Four years ago, Gary Kruggel of Winthrop, MN, tired of watching corn ears bounce out of his used John Deere 643 corn head and back onto the ground. For Kruggel, those ears represented money he should have banked in the bin.

Soon he'd fashioned a low-cost attachment that guided his corn toward the bin, not back onto fields. Kruggel's cure was to cut a 55-gal. plastic drum into three pieces and attach them together over the feeder house, using one-inch tubular steel and two self-tapping screws. The parts cost him less than $10 in supplies, but they have saved countless ears.

“The ears now hit the plastic barrels and fall back into the combine head,” says Kruggel. “They don't get tossed out onto the ground like they did before.”

Kruggel says he's seen other farmers attach flat panels over a corn head feeder house to save ears. However, these tend to collect crop residue.

“Flat panels need to be cleaned off fairly often, but my barrels don't,” says Kruggel. “Since the barrels are curved, there is no place for residue to stick to, and the stalks and leaves just roll off.”

Saving ear corn from field loss has been a specialty for Harold Barton, Silver Lake, MN. Barton is the patent holder for an invention called the Corn Shield, which is designed to stop ears from being tossed or bounced over the end row units on corn heads. The shields fit both John Deere and Case IH headers.

Barton says the Corn Shield attachments allow him to efficiently combine corn when ears hang loosely due to wind, hail or corn borer damage or from other conditions that might stress the plant or cause ears to loosen. He says any loosely hanging ears tend to fly off the stalk and over end rows at harvest. The shields stop ear loss, and even allow him to combine diagonally across fields, he adds.

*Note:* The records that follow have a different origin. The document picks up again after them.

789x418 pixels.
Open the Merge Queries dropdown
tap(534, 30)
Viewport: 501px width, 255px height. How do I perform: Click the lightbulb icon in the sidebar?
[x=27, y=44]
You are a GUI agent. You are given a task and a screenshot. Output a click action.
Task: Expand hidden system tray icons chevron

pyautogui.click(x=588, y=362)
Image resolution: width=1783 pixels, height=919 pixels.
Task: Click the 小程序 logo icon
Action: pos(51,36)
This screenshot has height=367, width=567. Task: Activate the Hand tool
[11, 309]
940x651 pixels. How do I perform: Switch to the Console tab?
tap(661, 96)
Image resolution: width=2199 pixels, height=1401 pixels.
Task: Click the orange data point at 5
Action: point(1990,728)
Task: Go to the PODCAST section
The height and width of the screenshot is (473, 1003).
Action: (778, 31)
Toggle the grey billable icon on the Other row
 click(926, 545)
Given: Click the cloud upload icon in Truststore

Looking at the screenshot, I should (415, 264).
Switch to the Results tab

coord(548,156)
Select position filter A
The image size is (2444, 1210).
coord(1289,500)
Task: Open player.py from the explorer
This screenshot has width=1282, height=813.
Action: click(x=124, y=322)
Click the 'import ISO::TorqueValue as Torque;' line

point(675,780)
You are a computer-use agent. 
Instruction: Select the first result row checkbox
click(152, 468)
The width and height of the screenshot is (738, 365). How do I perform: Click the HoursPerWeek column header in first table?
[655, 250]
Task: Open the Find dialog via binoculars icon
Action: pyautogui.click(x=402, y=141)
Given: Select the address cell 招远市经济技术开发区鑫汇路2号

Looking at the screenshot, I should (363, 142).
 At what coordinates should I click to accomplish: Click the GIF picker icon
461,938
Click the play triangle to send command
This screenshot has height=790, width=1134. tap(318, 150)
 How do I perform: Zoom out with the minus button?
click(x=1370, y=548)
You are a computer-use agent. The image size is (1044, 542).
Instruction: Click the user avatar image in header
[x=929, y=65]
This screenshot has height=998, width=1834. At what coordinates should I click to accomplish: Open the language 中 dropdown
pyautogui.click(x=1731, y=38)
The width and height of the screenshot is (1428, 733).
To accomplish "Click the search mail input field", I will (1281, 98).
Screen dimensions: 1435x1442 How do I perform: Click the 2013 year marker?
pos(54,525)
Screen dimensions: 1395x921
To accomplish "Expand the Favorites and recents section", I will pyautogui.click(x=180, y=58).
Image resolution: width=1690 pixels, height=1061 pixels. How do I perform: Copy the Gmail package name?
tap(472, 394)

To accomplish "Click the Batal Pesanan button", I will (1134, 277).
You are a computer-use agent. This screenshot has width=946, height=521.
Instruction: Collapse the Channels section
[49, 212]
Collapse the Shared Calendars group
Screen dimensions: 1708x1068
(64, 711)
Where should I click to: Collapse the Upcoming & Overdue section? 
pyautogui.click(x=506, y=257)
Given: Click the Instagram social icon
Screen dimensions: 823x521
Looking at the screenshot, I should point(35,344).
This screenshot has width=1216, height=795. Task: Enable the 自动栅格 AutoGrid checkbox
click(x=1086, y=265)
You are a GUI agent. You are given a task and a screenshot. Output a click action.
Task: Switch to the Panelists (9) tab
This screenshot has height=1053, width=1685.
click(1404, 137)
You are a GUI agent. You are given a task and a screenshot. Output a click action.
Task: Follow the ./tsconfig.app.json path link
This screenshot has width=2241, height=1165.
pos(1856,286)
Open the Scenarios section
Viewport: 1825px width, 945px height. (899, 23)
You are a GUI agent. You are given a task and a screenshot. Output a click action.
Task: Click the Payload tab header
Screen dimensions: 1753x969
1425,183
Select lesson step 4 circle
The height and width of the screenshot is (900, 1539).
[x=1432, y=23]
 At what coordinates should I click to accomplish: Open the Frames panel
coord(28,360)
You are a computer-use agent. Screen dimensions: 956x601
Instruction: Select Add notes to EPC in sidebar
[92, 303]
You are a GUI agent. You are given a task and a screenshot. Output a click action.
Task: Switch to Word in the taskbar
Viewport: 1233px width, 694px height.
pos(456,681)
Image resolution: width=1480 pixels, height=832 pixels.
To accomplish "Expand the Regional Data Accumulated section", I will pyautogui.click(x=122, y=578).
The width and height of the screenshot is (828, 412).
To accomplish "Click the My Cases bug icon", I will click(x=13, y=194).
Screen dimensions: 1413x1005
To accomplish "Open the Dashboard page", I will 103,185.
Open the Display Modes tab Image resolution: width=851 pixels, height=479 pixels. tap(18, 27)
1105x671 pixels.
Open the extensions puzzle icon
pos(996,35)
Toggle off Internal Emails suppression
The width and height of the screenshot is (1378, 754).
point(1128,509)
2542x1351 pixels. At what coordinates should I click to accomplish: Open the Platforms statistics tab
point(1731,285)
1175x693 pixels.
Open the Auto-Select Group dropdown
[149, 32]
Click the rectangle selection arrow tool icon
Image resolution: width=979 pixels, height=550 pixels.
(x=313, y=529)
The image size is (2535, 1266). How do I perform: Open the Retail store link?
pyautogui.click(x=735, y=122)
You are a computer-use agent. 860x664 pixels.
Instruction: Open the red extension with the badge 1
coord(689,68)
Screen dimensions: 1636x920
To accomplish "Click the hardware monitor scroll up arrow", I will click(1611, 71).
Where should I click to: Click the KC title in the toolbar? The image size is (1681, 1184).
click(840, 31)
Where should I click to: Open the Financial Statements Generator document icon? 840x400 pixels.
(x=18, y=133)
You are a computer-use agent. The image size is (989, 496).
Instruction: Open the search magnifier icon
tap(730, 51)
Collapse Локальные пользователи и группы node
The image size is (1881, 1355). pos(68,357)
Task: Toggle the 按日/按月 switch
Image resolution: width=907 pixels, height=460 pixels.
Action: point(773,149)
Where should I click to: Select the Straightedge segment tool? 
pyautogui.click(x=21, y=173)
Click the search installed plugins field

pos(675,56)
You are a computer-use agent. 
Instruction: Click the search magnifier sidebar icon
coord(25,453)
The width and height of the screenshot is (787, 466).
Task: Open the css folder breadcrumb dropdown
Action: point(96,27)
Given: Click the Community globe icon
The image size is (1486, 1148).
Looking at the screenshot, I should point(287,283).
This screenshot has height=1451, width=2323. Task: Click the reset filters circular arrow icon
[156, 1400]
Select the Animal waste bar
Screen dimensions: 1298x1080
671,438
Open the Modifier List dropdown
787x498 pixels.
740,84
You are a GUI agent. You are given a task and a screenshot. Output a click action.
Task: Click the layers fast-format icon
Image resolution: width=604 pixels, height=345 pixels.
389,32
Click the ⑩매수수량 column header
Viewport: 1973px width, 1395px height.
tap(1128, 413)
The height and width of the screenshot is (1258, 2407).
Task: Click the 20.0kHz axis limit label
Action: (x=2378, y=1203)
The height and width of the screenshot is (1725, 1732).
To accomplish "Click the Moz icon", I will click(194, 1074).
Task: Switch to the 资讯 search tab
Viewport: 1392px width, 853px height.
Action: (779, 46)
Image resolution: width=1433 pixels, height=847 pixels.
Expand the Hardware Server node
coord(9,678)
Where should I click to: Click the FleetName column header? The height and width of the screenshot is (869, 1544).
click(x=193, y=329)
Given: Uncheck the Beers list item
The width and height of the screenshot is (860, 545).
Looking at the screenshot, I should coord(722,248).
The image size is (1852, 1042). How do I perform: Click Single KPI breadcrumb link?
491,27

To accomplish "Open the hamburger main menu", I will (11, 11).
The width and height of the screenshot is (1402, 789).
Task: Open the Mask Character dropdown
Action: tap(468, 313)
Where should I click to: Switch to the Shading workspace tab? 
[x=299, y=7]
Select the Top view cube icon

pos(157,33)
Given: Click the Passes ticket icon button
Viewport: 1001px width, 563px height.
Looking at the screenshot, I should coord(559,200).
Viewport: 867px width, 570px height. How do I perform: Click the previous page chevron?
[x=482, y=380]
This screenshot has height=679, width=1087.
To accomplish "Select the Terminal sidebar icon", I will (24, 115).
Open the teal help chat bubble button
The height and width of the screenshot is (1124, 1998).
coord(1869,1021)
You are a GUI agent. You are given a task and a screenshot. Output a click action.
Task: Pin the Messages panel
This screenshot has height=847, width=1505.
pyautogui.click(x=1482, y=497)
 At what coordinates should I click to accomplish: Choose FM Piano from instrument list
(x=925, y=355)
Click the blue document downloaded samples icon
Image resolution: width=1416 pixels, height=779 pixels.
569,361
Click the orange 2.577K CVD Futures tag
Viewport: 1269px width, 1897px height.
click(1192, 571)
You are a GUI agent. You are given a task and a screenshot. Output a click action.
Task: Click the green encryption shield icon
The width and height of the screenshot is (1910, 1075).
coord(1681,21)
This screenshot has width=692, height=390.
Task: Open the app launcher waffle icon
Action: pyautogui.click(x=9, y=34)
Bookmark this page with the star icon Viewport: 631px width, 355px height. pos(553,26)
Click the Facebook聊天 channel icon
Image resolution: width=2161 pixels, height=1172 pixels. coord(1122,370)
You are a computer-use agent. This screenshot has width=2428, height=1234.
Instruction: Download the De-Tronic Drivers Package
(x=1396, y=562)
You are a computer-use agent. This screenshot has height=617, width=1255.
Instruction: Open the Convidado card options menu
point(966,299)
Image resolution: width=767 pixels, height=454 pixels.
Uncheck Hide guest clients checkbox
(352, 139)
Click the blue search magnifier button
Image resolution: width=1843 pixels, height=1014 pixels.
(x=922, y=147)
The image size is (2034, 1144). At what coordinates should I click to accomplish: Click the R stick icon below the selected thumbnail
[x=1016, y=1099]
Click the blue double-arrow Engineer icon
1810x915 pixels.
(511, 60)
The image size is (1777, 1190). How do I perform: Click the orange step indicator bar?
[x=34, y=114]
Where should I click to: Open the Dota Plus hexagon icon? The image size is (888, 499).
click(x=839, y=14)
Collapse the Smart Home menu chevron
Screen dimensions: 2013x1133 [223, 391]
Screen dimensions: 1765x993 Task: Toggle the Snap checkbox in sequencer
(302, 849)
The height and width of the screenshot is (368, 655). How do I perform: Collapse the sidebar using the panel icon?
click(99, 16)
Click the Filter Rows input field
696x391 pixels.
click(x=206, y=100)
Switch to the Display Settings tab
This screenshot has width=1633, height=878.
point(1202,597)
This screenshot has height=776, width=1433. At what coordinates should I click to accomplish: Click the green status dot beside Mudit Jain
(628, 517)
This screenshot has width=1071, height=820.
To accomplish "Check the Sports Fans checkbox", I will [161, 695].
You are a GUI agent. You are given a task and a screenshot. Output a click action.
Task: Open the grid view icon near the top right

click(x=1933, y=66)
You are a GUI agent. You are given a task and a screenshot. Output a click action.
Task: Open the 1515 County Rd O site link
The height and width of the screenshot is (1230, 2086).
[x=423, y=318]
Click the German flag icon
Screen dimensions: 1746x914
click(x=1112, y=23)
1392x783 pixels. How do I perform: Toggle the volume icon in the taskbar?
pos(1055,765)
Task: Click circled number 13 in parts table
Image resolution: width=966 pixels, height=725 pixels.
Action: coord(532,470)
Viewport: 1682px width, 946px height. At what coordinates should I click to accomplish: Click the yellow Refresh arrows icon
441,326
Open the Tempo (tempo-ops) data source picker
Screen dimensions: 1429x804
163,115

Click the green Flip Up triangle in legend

“With Corn Shields, farmers can plant with any size planter and harvest with any size corn head,” says Barton. “They also work on twin-row corn.”

Most recently, GVL, Inc., Litchfield, MN, was marketing Barton's corn shields, but the patent is on the verge of being sold and Barton says he's not sure which company will market it next.

Barton says he's also familiar with the ear bounce problems that sometimes occur on older model John Deere corn heads. Many times, he says, simply removing the rubber paddles on the corn-head auger will stop the ears from bouncing off the head and onto the ground. Newer models don't have the paddles that cause the problem, he adds.

Other companies and individuals have also devised special heads and attachments to save corn and money. These include Polytin in Rock Valley, IA, which sells kits for shielding end rows and center-row dividers that are designed to reduce ear loss. Geringhoff's U.S. Division, Willmar, MN, makes a Rota Disc corn head that is marketed to save time and money by chopping corn stalks and picking ears in a single pass. Another alternative is a narrow-row, single-chain corn head invented by Marion Calmer, a farmer from Alpha, IL, who says it gobbles up less crop residue and loses less grain during separation from the cob.